___ Given records ___
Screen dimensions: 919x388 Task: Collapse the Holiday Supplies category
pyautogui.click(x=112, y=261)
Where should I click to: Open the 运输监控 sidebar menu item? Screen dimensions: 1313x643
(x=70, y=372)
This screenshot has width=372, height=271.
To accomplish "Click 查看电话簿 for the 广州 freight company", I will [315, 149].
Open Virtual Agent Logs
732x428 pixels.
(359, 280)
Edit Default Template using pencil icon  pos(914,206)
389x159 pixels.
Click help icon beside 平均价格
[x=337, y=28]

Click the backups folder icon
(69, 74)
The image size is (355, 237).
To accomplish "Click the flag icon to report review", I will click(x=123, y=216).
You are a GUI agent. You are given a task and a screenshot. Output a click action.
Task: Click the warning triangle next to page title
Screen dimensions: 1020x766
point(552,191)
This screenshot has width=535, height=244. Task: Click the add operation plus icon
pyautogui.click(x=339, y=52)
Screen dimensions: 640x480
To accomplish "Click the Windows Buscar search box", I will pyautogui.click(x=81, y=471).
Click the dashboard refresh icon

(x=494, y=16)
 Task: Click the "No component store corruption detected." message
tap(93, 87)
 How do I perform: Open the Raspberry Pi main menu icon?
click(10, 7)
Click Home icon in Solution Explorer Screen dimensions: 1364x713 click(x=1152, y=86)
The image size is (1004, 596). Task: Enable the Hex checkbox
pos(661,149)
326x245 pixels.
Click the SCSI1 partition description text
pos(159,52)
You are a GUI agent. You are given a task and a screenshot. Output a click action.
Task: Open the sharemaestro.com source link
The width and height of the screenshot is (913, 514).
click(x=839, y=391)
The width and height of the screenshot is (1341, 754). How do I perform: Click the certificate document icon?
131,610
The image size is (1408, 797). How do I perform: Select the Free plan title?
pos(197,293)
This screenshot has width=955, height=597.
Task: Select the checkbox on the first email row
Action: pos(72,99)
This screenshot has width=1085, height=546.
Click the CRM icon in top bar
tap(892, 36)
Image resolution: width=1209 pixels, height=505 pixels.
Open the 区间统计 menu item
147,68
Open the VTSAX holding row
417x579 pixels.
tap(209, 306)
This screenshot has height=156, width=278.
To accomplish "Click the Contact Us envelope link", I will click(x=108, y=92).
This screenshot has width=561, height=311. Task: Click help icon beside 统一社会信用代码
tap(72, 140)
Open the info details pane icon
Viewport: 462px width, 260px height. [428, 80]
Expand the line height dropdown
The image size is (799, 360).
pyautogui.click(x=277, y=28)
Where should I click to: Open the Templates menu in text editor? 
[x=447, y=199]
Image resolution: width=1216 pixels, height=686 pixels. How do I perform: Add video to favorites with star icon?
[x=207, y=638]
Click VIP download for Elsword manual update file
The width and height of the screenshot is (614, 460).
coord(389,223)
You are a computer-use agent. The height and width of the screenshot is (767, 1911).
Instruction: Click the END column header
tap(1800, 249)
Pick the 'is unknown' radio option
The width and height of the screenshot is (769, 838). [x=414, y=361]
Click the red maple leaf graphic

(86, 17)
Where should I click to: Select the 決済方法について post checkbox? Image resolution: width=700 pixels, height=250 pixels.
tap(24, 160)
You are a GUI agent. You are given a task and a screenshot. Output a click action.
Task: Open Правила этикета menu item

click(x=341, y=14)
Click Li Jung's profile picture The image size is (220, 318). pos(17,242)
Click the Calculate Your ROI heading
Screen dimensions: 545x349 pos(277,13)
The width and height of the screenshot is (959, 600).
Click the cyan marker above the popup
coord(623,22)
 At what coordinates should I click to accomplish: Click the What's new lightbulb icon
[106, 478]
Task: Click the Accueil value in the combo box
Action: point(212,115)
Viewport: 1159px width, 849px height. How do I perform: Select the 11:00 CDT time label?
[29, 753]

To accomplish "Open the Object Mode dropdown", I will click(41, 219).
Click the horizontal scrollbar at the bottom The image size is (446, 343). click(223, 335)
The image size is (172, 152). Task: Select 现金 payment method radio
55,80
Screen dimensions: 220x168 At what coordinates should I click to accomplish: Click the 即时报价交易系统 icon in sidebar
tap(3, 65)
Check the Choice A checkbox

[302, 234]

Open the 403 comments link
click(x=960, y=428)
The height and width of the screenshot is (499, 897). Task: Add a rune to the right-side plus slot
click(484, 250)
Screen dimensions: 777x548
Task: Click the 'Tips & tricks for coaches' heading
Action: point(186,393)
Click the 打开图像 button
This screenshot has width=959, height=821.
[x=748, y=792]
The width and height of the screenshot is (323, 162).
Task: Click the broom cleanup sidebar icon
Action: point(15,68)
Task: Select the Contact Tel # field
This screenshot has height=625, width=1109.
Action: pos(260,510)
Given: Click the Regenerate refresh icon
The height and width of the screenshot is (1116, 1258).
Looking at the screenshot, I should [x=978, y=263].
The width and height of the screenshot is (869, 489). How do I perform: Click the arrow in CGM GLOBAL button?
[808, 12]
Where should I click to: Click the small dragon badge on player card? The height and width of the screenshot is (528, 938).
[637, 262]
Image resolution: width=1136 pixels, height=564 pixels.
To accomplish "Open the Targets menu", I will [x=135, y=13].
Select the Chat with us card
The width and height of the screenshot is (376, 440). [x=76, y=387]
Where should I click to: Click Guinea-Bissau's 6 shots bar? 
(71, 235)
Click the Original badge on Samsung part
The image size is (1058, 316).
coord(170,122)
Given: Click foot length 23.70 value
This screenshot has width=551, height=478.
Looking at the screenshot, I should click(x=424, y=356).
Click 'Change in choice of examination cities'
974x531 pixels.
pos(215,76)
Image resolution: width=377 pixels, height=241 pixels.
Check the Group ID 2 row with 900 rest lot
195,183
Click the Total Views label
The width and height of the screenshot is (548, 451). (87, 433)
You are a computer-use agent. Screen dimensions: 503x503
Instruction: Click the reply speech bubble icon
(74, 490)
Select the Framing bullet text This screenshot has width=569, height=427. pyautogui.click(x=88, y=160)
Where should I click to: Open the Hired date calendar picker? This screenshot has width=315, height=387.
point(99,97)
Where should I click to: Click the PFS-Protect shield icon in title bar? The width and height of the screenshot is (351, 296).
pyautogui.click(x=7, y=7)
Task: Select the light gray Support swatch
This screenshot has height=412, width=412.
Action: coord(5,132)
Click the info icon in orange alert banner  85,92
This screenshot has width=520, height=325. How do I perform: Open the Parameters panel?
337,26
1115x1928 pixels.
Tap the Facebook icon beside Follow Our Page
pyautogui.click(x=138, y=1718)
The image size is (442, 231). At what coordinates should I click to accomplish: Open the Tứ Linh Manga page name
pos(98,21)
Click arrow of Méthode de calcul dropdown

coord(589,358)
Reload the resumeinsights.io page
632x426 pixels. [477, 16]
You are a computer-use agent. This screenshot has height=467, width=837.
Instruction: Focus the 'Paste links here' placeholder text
___
From the records above, print only the lines between the one holding "component store corruption" and the one holding "Task: Open the sharemaestro.com source link", inclusive, exactly as they stand.

_Response box_.
 Task: Click the "No component store corruption detected." message
tap(93, 87)
 How do I perform: Open the Raspberry Pi main menu icon?
click(10, 7)
Click Home icon in Solution Explorer Screen dimensions: 1364x713 click(x=1152, y=86)
The image size is (1004, 596). Task: Enable the Hex checkbox
pos(661,149)
326x245 pixels.
Click the SCSI1 partition description text
pos(159,52)
You are a GUI agent. You are given a task and a screenshot. Output a click action.
Task: Open the sharemaestro.com source link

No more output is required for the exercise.